In Phase 1, SMAP 9 km Level 4 products and 250 m SAR4SM soil moisture maps were collocated with 0-5 cm ISMN observations from selected arid region stations. Because the collocation and preprocessing workflow is lengthy and requires handling large volumes of satellite data, it was not feasible to apply the full processing chain to all candidate stations. Instead, an initial subset of 10 arid-region stations was processed and screened, and based on their metadata and preliminary performance statistics, 2 representative stations were retained. Performance was quantified using Mean Deviation, Mean Absolute Error, Root Mean Square Deviation, unbiased Root Mean Square Error (ubRMSE), correlation coefficient (R), and coefficient of determination (R²). In Phase 2, 2724 historical leaks were combined with SMAP-derived soil moisture indices. A Gradient Boosting classifier based on pipe diameter, age, material, district, and month of occurrence was complemented by a Random Forest classifier trained on SMAP trend metrics within 11-day windows, and the two models were fused at the decision level.

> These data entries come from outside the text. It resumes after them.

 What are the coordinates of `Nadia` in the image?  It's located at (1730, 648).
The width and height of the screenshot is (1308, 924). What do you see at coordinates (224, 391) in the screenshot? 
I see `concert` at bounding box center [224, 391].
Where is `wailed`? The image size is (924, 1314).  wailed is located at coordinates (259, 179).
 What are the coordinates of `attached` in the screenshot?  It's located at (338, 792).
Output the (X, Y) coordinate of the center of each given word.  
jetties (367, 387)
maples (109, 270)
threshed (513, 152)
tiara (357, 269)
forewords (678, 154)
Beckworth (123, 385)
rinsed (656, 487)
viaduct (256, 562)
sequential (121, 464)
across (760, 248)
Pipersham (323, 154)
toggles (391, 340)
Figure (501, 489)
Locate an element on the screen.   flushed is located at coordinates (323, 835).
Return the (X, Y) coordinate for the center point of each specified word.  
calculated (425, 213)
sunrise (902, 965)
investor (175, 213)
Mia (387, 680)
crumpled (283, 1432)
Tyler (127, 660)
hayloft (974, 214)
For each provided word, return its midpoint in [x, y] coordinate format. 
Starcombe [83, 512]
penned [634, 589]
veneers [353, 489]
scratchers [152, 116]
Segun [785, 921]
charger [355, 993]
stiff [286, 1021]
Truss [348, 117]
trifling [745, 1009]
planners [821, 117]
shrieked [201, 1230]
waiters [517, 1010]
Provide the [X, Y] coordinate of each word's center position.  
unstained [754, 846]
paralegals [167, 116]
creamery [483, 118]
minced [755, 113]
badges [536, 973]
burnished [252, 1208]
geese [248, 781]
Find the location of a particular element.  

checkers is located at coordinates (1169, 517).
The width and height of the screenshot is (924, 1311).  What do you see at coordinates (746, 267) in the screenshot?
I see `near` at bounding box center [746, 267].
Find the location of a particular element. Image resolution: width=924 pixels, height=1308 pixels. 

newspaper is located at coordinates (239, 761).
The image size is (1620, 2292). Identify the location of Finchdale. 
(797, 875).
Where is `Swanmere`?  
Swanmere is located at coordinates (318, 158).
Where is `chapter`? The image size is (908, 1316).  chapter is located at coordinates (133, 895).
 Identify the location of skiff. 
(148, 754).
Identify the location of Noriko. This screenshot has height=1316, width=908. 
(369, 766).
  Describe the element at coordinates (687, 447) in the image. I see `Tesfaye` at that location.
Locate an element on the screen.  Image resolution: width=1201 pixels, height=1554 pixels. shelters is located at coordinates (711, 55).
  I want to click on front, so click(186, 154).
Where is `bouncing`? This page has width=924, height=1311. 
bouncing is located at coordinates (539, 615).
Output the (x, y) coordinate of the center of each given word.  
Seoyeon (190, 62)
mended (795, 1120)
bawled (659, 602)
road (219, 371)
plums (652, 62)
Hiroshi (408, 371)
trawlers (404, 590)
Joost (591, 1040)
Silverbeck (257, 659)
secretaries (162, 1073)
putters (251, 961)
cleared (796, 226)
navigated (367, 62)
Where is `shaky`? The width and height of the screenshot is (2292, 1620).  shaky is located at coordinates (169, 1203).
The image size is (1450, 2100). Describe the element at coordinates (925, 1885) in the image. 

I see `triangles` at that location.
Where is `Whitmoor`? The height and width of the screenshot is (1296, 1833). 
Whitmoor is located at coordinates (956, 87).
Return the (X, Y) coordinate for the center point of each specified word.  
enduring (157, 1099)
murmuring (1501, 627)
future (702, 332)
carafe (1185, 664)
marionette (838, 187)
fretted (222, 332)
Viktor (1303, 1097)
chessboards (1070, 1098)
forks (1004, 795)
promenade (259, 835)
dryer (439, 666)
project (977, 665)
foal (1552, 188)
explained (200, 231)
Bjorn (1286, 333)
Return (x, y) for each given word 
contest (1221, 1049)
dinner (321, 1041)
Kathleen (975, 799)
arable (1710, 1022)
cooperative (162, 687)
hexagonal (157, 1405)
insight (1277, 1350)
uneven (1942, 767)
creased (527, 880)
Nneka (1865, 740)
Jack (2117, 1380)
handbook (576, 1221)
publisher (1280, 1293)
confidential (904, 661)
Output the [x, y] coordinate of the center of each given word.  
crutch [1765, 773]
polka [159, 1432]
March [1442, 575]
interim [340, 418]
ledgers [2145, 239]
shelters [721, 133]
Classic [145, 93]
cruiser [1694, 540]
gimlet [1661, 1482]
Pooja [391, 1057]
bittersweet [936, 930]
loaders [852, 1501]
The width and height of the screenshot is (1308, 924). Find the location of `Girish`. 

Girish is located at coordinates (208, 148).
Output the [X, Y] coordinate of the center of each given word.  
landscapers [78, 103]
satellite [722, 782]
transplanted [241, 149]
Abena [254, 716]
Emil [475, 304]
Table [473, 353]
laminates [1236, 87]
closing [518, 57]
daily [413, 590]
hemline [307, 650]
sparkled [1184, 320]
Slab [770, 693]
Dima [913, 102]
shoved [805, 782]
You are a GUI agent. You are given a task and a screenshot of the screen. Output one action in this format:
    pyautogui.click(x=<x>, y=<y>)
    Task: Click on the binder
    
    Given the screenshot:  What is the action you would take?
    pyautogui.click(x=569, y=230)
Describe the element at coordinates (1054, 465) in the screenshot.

Results show that at representative ISMN stations (USCRN-Mercury-3-SSW and DAHRA-DAHRA), SMAP systematically outperforms SAR4SM, with lower ubRMSE and higher R and R², indicating superior skill in reproducing in situ soil moisture dynamics. Over the full arid station ensemble, SMAP performance is strongly modulated by Köppen-Geiger climate class, elevation, and USDA soil texture: hot desert (BWh) and hot steppe (BSh) climates, moderate elevations (1080-1420 m), and loam and sand textures provide the most favorable combination of low random error and robust temporal correlation, whereas cold steppe (BSk), high elevations, and sandy loam show degraded performance. In the leak detection application, the infrastructure-only Gradient Boosting model correctly detected 104 of 139 independent leak events (74.8%), while fusion with the SMAP-based Random Forest increased correct detections to 109 of 139 events (78.4%), indicating the added value of satellite-derived soil moisture dynamics for leak identification. Overall, the study provides an assessment of advanced SSM products in arid regions and demonstrates their practical potential to support proactive leak detection and water-loss management in water-stressed environments.